→ Data records:
━━━━━━━━━━━━━━━━━━━━

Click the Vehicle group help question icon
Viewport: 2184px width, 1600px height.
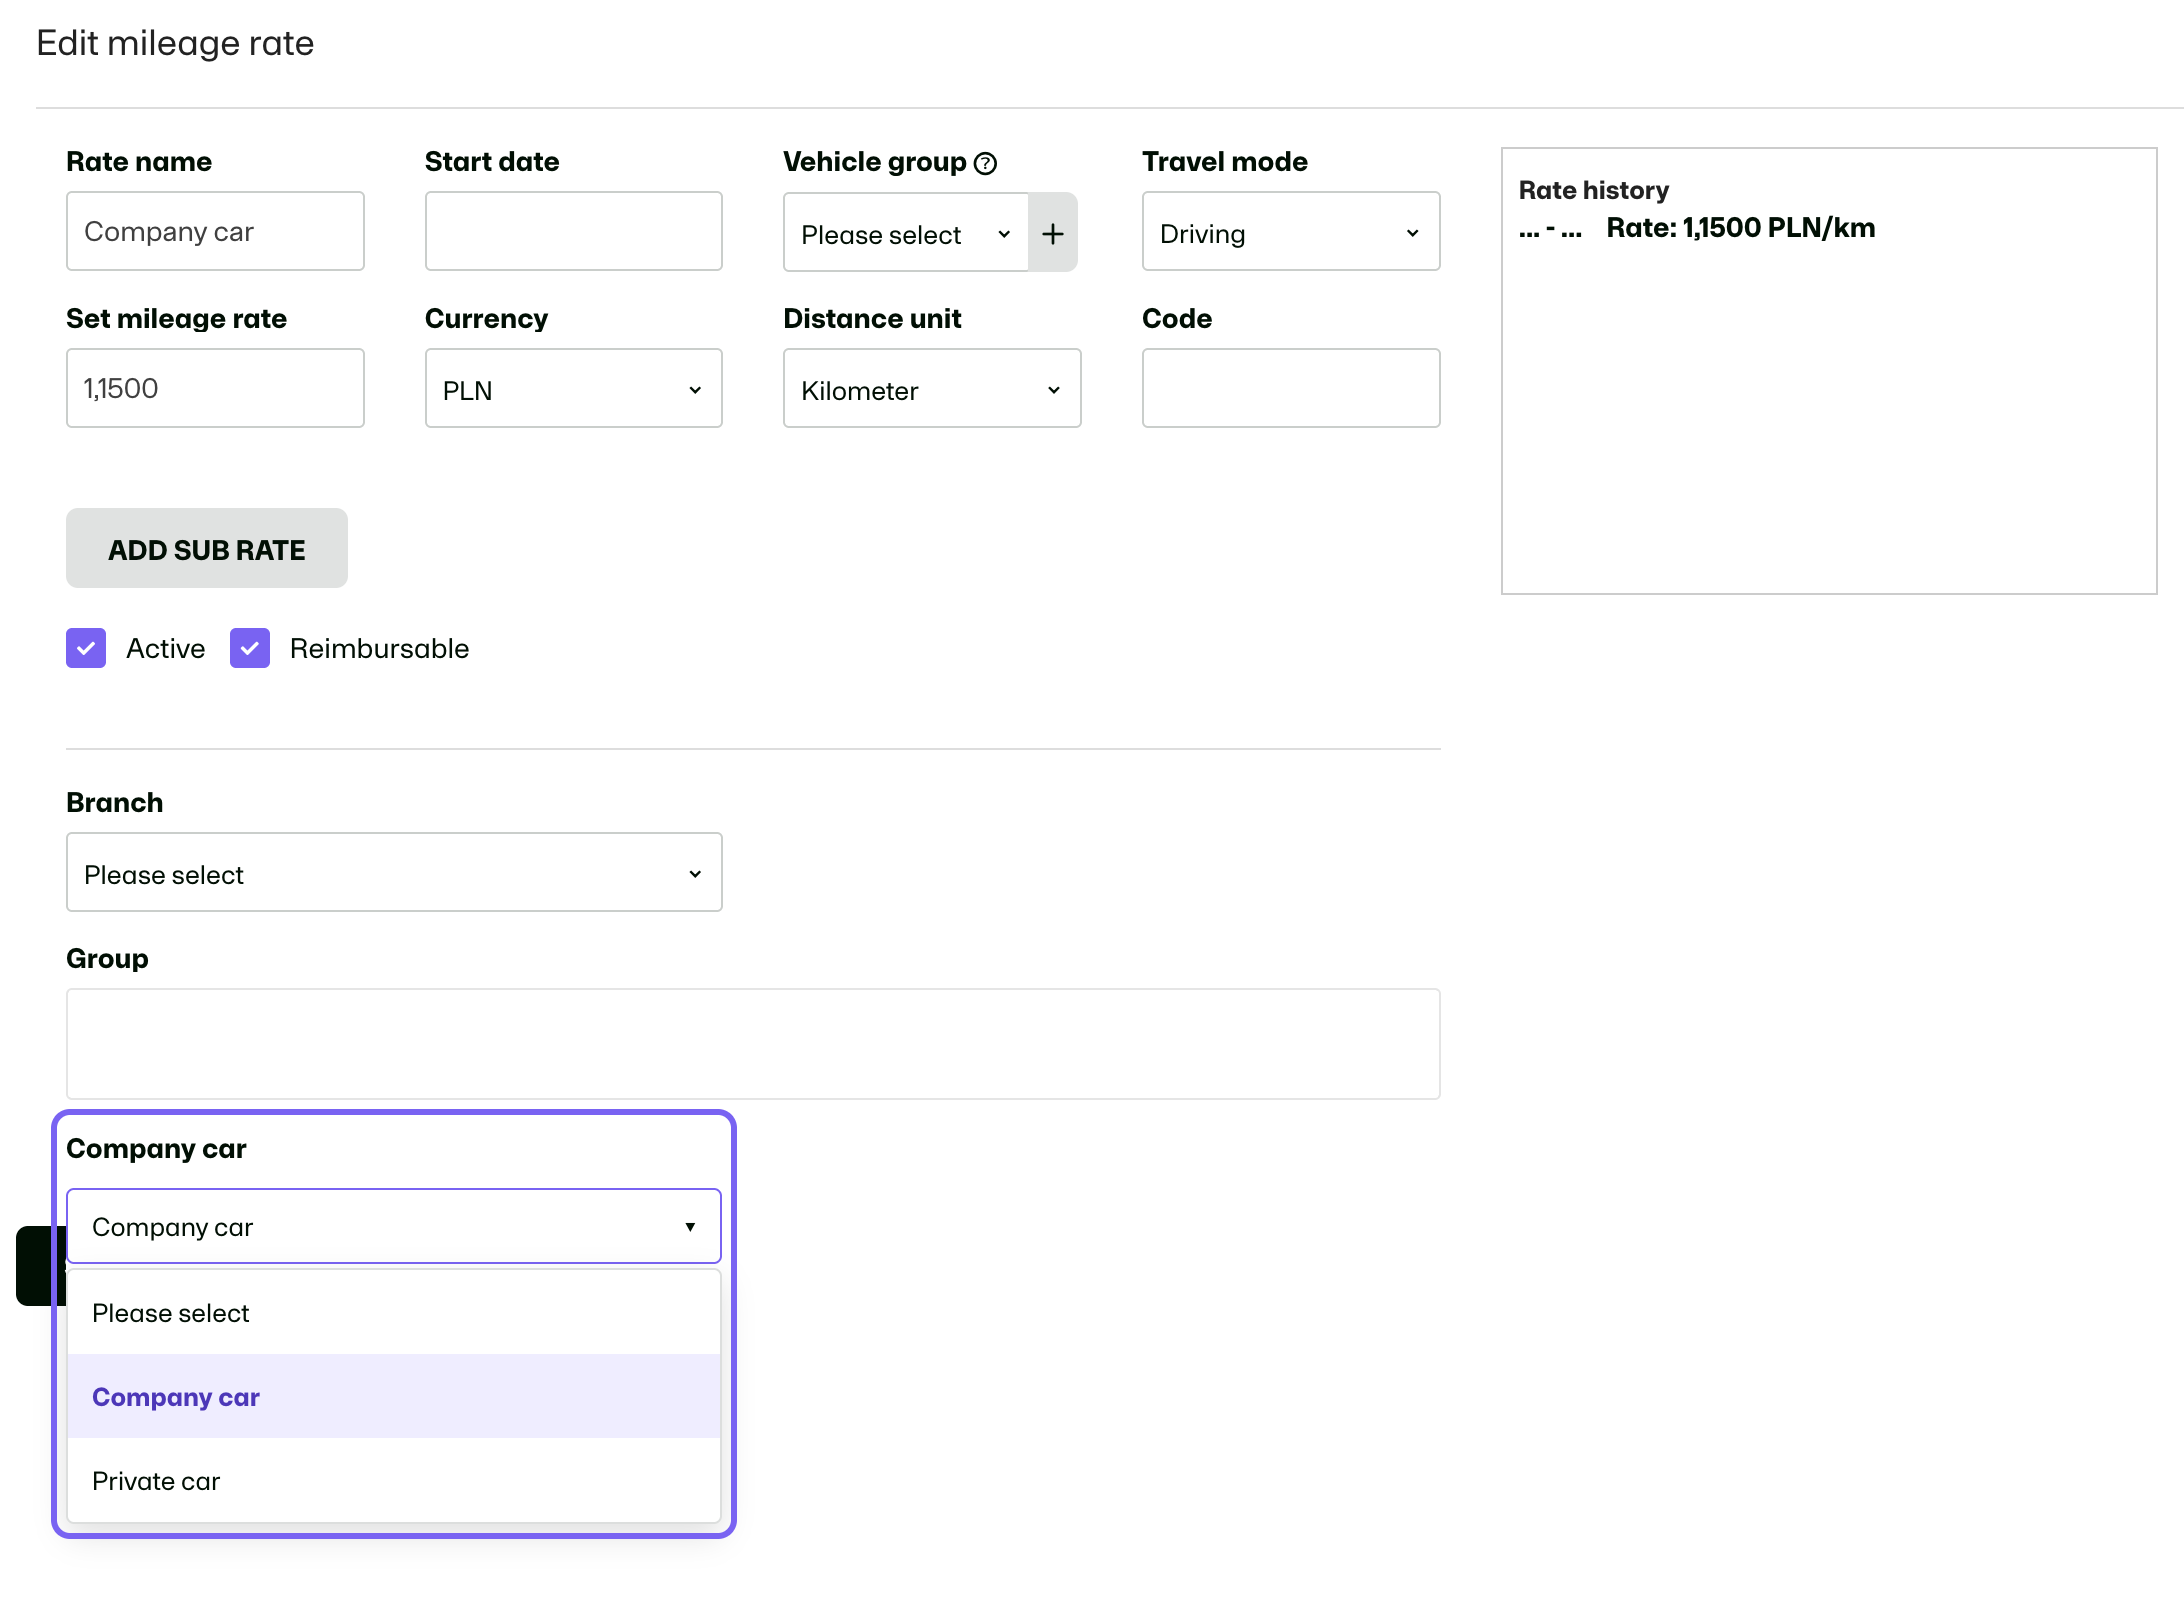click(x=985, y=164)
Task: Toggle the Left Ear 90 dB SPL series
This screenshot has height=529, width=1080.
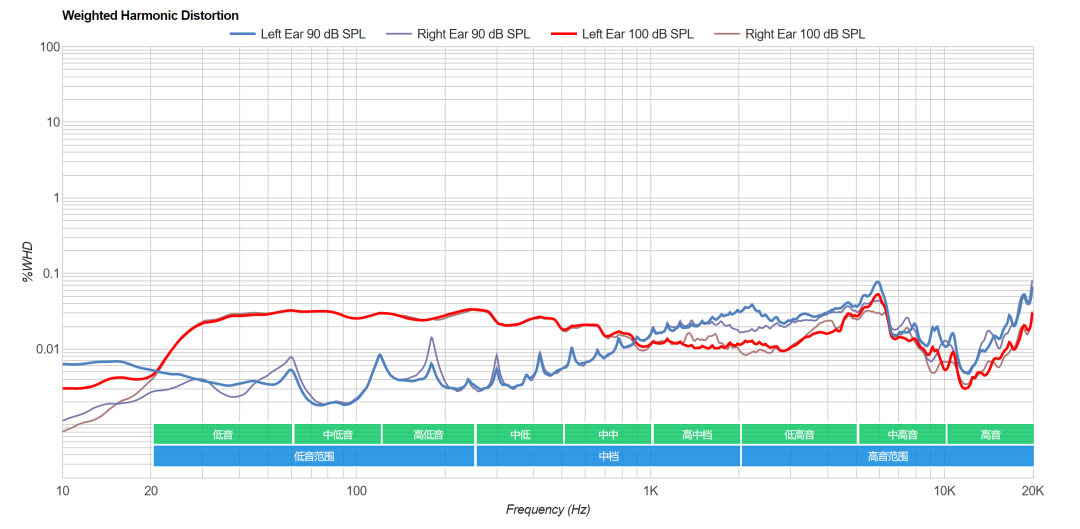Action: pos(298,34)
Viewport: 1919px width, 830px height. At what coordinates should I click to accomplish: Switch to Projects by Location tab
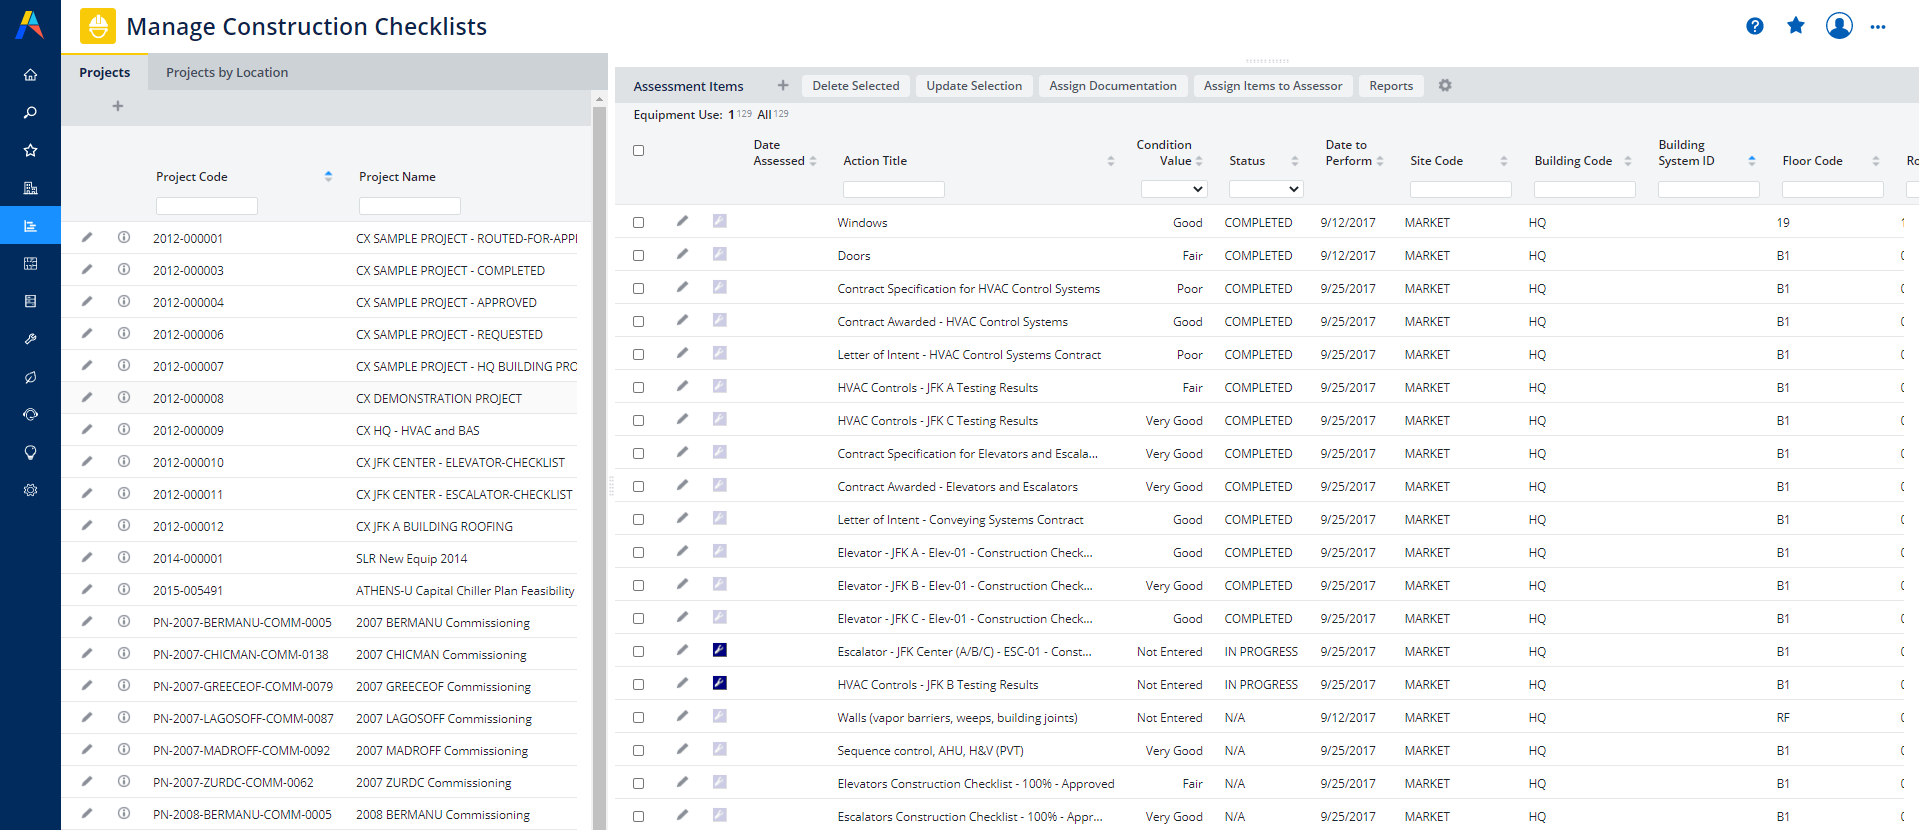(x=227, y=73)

━━━━━━━━━━━━━━━━━━━━

→ Your goal:
Every line above must be printed again exactly, pictures excluded.

→ Solution for this problem:
Click the Vehicle group help question icon
Viewport: 2184px width, 1600px height.
click(x=985, y=164)
Task: Toggle the Left Ear 90 dB SPL series
This screenshot has height=529, width=1080.
Action: pos(298,34)
Viewport: 1919px width, 830px height. At what coordinates should I click to accomplish: Switch to Projects by Location tab
(x=227, y=73)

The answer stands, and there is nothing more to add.